Organizations generally realize that they must manage Customer Experience to create meaningful customer value. Yet too often organizations align the Product Manager role solely with product development efforts, trapping those who occupy the role in a too-narrow, “build-it and they will come” mindset. In the process, critical aspects of how value is created for customers are missed as Product Managers furiously work to develop and launch products. But value delivered, in the eyes of the customer, encompasses every aspect of the customer journey- from first awareness through satisfied testimonial.

Customers don’t buy products- they buy the total experience of a solution.

A bit of history here is informative. The mindset behind managing the value delivered to customers had its first evolution in the 1920’s when the concept of “Brand Management” was introduced by Proctor & Gamble. Brand Management’s marketing orientation stemmed from the growing opportunity that mass marketing offered and from the realization that customers can form attachments to the image and promise that products represent in their minds. Later, with ever increasing levels of technology came the need to manage this technical complexity and a concomitant need for rapid product innovation. This yielded the more technology-oriented “Product Management” role. This role has typically focused strongly on understanding the customer needs that should drive product enhancement and new product development, maintaining a particular focus on creating user satisfaction with the product itself.

But today, with extraordinary levels of competition, easy vender substitution, ever growing customer impatience, and increasing expectations for ease and speed in every way imaginable, companies must more fully embed a wholistic view of how they deliver value. While the product is clearly the center point of the value we deliver to customers, it is their total experience that determines the customer’s willingness to purchase, to recommend, and to repurchase. Today, there are no successful products. There are only successful customer experiences that include products. Which means that Product Managers whose eyes focus only on the product are missing the point.

The implications for companies and for the Product Management discipline are clear. We must maintain a total solution focus because what must be managed is not just our image or our widgets. What must be managed is what the customer experiences from first awareness through product use through satisfied testimonial. If product plans don’t include a mapping of how you will satisfy customers throughout their journey, you’re back to the outmoded “build it and they will come” mindset. They won’t. Which means that we can no longer be product organizations. We must be customer experience organizations.

For leaders this means that the people within your organization who manage products must be given a broad remit to consider, create, and adjust all the diverse elements that contribute value to the customer experience. Silos must be bridged, and that means that Product Managers with this responsibility must be T-shaped- broad in perspective and knowledge across disciplines, not just deep in domain knowledge. The Product Manager role re-envisioned as “Experience Manager” embraces these things.

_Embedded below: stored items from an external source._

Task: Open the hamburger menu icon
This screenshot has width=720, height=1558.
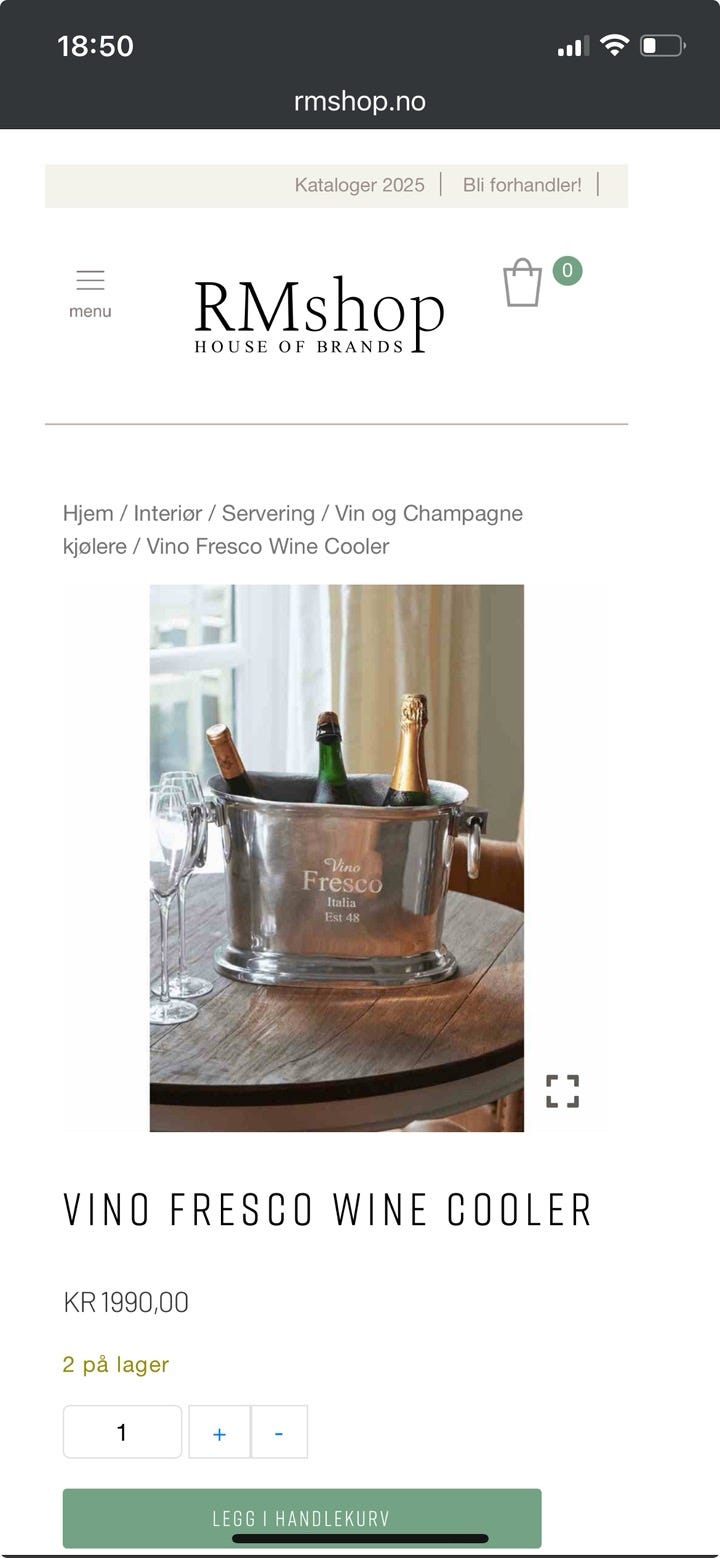Action: tap(90, 280)
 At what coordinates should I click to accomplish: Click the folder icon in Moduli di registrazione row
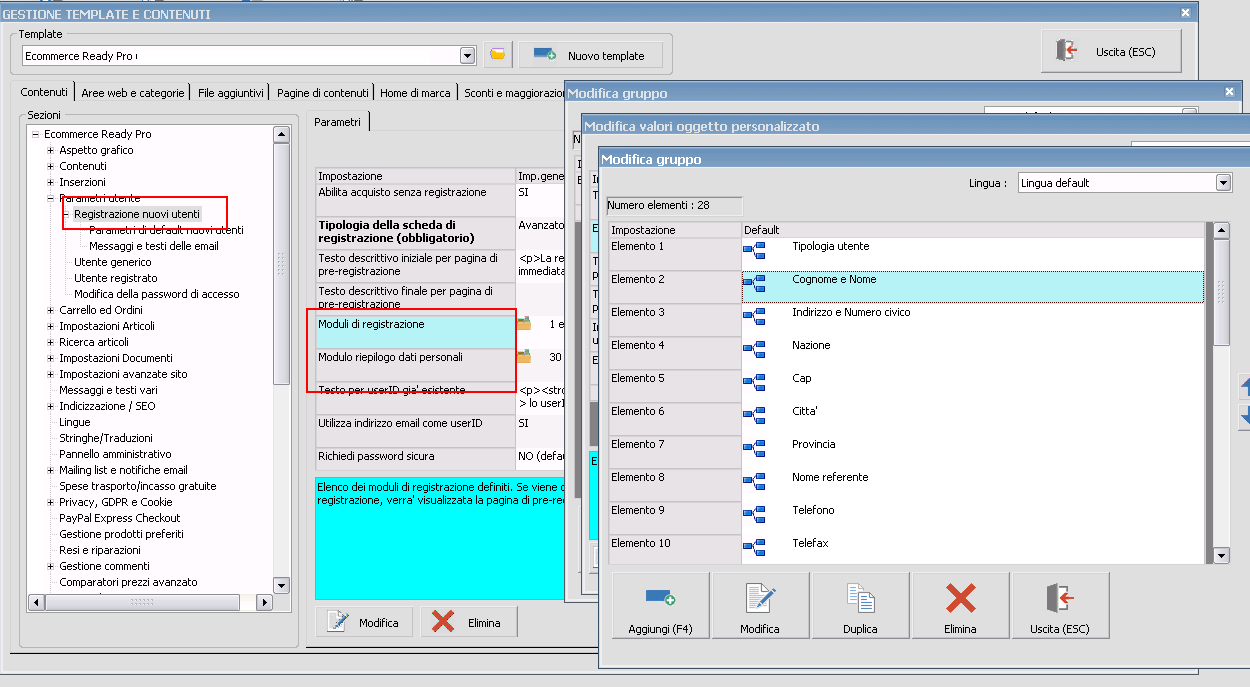[524, 325]

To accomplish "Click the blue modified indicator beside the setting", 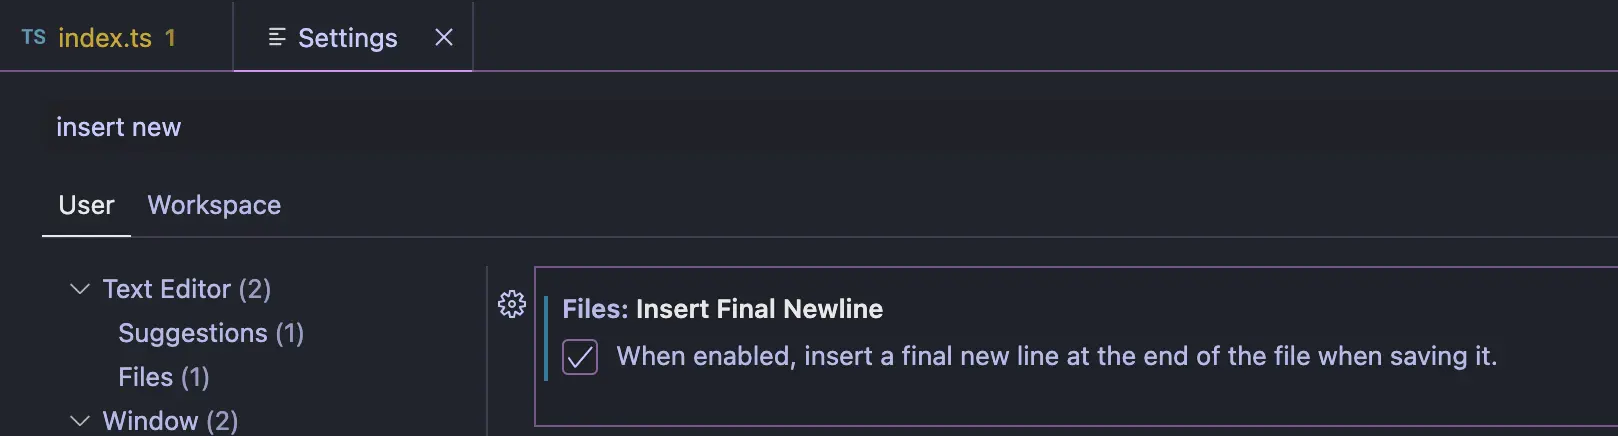I will pyautogui.click(x=546, y=338).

To pull it off, organizations must establish a total customer experience orientation and get out of the pure product mindset. This means that current, internal product discussions must focus not just on the features and benefits of the product, but on how cradle-to-grave value is created for the customer through any new initiative. It means mapping the future-state customer experience you plan to create, not just laying out a product roadmap. And of course, leaders must hire and train those T-shaped people to fulfill the role, while putting the necessary mechanisms in place to bridge the silos. Yes, it’s asking a lot.

But again:

Today there are no successful products. There are only successful customer experiences that include products.